How to complete this task:
Only lines holding the word "bubble" are needed; copy each of them from the material.

Entries supplied:
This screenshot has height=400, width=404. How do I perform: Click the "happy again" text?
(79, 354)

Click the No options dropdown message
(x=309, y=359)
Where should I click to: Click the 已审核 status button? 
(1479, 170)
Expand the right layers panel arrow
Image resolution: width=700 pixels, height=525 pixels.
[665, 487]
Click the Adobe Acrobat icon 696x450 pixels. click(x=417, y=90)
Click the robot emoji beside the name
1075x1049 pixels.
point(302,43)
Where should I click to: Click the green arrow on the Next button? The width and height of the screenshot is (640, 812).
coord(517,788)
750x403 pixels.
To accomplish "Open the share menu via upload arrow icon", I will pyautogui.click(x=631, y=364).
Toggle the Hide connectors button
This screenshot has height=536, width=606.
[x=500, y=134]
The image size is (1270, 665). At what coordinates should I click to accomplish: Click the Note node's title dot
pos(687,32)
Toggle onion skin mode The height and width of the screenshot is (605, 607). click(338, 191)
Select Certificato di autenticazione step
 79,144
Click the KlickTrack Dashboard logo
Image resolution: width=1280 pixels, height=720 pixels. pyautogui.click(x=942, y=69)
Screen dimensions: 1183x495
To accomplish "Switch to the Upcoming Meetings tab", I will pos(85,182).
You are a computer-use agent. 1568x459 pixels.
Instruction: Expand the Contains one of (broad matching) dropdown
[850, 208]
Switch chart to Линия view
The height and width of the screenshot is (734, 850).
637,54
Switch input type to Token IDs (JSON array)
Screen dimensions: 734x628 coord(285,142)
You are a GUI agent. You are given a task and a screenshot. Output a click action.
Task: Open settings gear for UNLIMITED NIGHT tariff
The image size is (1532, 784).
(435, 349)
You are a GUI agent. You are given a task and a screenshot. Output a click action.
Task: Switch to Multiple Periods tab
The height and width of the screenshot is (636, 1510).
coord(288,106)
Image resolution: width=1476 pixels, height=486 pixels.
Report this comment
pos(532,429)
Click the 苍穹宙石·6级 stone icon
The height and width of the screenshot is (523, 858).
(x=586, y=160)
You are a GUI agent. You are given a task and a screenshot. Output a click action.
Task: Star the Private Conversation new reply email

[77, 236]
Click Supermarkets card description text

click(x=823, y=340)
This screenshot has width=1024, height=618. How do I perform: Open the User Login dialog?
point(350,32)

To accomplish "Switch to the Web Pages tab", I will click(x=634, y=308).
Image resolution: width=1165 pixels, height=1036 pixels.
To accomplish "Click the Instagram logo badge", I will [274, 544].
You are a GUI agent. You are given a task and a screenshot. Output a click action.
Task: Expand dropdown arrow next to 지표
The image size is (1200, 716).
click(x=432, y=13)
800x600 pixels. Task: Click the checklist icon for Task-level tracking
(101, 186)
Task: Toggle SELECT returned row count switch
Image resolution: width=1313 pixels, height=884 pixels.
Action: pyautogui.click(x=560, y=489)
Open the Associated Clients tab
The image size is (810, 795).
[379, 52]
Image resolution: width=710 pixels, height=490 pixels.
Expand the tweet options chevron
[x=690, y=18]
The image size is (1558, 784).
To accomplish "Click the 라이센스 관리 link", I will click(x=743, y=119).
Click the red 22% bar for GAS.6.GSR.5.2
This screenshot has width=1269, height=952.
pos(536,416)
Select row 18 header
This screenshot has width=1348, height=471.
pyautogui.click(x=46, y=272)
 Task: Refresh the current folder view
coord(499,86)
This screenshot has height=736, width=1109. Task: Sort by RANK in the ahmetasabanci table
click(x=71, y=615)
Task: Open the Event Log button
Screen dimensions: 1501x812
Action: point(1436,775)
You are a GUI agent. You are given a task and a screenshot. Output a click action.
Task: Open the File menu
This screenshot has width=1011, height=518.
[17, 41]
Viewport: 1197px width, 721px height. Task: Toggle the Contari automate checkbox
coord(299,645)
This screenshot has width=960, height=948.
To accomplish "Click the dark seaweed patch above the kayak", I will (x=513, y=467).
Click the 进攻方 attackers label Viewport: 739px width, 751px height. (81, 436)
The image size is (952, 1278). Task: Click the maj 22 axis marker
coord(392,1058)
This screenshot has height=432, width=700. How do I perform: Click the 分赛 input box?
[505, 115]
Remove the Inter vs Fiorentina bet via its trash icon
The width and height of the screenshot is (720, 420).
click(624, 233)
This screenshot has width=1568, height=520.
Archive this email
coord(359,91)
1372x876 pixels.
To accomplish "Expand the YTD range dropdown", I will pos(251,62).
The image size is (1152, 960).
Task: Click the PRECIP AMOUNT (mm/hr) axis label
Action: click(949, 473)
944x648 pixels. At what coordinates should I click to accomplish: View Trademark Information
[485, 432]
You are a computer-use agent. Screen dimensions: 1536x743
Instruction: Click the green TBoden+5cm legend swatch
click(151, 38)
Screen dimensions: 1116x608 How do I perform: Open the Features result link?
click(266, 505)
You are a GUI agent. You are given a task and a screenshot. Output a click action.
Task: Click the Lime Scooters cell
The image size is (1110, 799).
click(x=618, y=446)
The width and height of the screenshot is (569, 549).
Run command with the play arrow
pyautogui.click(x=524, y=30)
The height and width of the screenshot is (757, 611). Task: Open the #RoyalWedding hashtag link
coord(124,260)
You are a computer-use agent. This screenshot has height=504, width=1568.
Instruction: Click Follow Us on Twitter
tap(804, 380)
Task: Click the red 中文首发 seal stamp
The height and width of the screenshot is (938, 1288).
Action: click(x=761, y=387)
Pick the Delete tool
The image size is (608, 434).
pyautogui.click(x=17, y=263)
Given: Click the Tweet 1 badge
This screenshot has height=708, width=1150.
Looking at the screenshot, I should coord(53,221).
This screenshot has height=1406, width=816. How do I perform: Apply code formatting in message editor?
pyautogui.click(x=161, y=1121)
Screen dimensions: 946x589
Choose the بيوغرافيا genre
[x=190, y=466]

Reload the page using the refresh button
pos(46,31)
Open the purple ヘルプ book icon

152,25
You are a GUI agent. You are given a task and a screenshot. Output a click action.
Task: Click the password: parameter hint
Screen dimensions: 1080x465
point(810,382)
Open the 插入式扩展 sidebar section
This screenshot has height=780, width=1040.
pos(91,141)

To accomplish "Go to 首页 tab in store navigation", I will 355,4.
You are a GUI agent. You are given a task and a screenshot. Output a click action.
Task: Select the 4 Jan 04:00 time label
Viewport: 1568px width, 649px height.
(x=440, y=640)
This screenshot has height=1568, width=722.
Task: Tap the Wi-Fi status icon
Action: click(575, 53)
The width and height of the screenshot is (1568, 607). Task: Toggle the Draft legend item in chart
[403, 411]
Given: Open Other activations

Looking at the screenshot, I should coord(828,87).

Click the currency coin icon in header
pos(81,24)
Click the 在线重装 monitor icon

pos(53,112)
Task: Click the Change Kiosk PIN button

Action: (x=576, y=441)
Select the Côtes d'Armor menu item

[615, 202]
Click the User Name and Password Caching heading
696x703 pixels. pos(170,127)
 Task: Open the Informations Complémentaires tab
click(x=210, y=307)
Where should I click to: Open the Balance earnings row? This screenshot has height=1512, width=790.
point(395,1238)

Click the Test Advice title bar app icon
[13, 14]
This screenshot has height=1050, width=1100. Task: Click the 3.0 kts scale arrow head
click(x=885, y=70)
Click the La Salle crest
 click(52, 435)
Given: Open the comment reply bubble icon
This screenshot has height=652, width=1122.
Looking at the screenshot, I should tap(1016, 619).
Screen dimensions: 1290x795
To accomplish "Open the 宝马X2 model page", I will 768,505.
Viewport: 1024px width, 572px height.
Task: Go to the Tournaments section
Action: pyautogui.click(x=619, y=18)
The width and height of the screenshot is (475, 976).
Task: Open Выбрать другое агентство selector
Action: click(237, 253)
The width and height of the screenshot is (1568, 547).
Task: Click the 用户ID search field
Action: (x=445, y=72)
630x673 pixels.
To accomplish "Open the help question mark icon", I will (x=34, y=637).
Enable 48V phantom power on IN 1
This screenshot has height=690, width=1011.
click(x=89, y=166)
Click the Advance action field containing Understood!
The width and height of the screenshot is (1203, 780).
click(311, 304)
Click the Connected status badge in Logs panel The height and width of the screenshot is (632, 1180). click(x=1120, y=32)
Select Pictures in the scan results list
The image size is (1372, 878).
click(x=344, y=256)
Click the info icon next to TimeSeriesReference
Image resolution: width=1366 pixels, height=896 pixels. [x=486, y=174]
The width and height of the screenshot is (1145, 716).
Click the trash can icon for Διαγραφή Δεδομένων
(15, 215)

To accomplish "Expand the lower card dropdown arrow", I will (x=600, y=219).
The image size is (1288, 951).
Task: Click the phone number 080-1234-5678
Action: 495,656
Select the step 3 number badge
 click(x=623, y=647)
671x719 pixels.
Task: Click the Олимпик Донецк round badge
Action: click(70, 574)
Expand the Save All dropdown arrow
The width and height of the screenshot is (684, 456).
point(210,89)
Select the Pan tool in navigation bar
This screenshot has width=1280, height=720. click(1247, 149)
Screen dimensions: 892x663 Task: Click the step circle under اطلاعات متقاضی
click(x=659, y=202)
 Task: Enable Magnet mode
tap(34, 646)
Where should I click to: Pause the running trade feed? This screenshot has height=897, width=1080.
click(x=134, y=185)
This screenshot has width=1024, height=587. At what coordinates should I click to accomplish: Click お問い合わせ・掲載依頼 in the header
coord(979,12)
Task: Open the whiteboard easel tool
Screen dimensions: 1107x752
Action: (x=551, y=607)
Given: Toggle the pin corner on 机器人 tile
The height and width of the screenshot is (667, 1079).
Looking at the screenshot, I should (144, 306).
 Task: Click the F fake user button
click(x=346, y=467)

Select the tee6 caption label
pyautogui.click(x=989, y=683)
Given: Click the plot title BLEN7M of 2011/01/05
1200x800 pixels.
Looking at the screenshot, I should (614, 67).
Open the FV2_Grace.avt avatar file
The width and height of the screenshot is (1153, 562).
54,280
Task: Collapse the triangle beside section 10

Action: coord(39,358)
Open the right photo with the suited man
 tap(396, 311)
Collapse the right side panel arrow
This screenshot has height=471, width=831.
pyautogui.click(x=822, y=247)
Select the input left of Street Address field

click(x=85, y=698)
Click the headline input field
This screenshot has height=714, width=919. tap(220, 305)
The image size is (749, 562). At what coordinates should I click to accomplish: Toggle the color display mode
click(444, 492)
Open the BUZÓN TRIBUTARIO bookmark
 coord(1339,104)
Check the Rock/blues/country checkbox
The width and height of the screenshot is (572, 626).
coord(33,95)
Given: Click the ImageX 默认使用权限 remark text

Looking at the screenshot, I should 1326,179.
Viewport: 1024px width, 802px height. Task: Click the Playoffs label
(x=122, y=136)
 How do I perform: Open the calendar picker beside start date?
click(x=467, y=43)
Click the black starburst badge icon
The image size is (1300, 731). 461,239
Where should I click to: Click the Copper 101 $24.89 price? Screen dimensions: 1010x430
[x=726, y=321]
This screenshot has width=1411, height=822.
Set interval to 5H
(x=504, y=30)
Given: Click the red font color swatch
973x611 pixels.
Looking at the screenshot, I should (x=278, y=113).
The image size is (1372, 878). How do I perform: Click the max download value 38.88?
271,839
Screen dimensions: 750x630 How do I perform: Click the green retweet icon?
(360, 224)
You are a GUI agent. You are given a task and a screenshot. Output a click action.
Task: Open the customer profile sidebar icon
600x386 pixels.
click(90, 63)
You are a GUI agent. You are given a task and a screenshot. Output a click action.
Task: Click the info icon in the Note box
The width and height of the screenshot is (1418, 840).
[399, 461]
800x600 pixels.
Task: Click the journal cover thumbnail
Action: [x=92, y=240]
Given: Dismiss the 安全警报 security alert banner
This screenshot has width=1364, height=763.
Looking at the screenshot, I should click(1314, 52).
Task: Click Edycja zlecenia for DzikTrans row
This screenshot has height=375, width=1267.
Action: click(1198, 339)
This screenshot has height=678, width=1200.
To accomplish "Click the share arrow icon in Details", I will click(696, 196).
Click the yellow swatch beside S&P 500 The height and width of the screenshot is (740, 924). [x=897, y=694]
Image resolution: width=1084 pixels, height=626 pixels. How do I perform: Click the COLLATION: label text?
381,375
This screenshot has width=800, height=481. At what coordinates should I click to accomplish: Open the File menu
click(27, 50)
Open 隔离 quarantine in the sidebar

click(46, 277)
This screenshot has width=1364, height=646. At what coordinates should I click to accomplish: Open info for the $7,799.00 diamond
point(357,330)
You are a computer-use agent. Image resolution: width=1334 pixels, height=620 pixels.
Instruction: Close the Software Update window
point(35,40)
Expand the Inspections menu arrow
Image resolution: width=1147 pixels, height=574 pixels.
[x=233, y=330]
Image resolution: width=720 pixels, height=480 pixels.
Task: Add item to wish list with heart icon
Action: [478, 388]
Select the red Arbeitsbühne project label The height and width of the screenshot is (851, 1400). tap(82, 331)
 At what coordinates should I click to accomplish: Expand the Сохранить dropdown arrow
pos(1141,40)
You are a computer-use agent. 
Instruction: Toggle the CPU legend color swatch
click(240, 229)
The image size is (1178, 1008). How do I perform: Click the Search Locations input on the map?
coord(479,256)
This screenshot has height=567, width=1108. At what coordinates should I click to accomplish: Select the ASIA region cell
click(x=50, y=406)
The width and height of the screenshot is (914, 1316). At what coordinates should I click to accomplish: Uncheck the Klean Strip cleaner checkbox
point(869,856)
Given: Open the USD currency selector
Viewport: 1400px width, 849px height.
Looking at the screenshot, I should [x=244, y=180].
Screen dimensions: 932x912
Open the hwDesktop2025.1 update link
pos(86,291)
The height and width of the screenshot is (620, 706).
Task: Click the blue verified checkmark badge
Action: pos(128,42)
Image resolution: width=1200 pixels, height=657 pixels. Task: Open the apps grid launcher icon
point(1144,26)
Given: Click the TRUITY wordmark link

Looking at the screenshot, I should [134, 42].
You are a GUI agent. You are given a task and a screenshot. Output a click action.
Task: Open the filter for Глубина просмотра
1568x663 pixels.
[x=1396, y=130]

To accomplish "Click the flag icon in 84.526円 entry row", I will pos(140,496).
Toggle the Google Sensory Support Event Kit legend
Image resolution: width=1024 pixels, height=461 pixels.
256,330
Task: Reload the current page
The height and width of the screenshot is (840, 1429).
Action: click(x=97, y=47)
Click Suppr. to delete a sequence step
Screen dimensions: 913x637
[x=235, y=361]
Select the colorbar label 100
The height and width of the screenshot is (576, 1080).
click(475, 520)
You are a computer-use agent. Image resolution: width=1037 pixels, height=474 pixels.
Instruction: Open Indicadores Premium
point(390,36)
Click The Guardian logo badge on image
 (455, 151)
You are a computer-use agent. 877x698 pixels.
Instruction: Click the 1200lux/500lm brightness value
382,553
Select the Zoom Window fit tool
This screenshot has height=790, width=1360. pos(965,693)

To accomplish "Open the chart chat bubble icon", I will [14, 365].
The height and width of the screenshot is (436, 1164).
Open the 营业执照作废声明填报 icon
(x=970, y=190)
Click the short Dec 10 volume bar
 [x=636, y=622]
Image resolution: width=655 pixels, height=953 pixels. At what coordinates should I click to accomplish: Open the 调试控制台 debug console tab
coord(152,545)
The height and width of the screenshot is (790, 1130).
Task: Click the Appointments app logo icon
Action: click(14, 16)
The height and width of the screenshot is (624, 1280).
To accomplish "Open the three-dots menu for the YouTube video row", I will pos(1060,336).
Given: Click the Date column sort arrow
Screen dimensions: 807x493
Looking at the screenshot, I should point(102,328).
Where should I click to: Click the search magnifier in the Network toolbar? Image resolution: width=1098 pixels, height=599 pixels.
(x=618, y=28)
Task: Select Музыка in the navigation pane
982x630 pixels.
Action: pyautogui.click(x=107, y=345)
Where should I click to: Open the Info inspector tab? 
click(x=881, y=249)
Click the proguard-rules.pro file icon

Solution to this task:
Given: Open the comment reply bubble icon
To accomplish "Open the chart chat bubble icon", I will [14, 365].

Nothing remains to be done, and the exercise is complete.